What’s happening with driving licences?

UK driving licences will continue to be valid to the expiry date, though as with passports, their “EU power” will end. That means that if you go and live in a European Union country you will need to apply for a new licence. It is not clear what the rules will be for British motorists driving in the EU once the UK leaves.

“You may need to obtain an International Driving Permit (IDP) to drive in the EU,” says the Department for Transport (DfT).

Confusingly, there are two varieties of IDP required by EU countries. One type is governed by the 1949 Geneva Convention on Road Traffic, the other by the 1968 Vienna Convention on Road Traffic.

The older version is needed for Ireland, Spain, Malta and Cyprus, while all other EU countries, plus Norway and Switzerland, recognise the 1968 type.

For a journey from the UK via France to Spain, both varieties of IDP would be essential.

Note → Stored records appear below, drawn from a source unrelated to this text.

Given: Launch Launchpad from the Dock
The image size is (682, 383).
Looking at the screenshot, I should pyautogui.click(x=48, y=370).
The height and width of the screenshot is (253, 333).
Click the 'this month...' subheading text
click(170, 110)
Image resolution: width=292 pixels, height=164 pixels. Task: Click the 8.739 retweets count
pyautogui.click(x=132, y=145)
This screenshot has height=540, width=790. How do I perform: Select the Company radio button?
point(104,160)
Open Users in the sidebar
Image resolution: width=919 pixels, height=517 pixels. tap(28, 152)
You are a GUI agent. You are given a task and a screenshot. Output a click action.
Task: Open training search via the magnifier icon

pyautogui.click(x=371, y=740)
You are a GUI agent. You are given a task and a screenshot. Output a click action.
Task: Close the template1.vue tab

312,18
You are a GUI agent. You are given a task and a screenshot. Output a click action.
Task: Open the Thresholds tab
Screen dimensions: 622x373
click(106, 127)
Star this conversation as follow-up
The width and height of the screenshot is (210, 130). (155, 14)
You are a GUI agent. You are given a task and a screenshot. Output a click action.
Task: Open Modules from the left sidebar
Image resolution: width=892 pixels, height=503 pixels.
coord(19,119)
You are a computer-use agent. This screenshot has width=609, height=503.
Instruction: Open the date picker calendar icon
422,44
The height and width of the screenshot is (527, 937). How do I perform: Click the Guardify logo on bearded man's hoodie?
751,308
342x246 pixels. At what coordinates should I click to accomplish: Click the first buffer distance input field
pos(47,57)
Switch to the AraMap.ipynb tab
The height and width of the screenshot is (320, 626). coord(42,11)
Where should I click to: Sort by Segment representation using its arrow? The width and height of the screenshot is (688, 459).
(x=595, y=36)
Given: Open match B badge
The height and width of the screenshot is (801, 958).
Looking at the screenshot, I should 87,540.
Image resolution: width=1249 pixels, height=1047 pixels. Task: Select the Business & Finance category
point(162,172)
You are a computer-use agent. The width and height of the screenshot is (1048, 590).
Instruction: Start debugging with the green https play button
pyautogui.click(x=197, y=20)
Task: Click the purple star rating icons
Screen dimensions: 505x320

“You may be turned away at the border or face other enforcement action, for example fines, if you don’t have the correct IDP,” says the DfT.

The IDP is available through a limited number of Post Offices, priced at £5.50 for one year.

Will I need to start paying for mobile phone roaming again?

All extra charges for phone calls, texts and internet use on mobile phones within the EU were eliminated in June 2017.

Once the UK leaves the European Union, those benefits will end. It will be up to mobile-phone providers to decide whether or not to bring back roaming charges for British visitors to Europe and Europeans coming to the UK.

The DCMS says: “Surcharge-free roaming when you travel to the EU could no longer be guaranteed.

“The availability and pricing of mobile roaming in the EU would be a commercial question for the mobile operators.

“This might affect the amount of calls that you can make, texts you can send and data you can consume, including applying limits that are less than the amount available in your bundle when you’re in the UK.”

It adds: “Some mobile operators (3, EE, O2 and Vodafone – which cover over 85 per cent of mobile subscribers) have already said they have no current plans to change their approach to mobile roaming after the UK leaves the EU.”

The department plans to cap charges for data usage while abroad at £45 per month.